***** Supplied data *****

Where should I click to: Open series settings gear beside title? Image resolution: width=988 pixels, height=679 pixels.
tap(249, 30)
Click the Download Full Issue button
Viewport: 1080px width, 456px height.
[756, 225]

*****

*Your task:* Each line of the data above should appear again in your answer, exactly as given.

*Exercise output:*
Where should I click to: Open series settings gear beside title? Image resolution: width=988 pixels, height=679 pixels.
tap(249, 30)
Click the Download Full Issue button
Viewport: 1080px width, 456px height.
[756, 225]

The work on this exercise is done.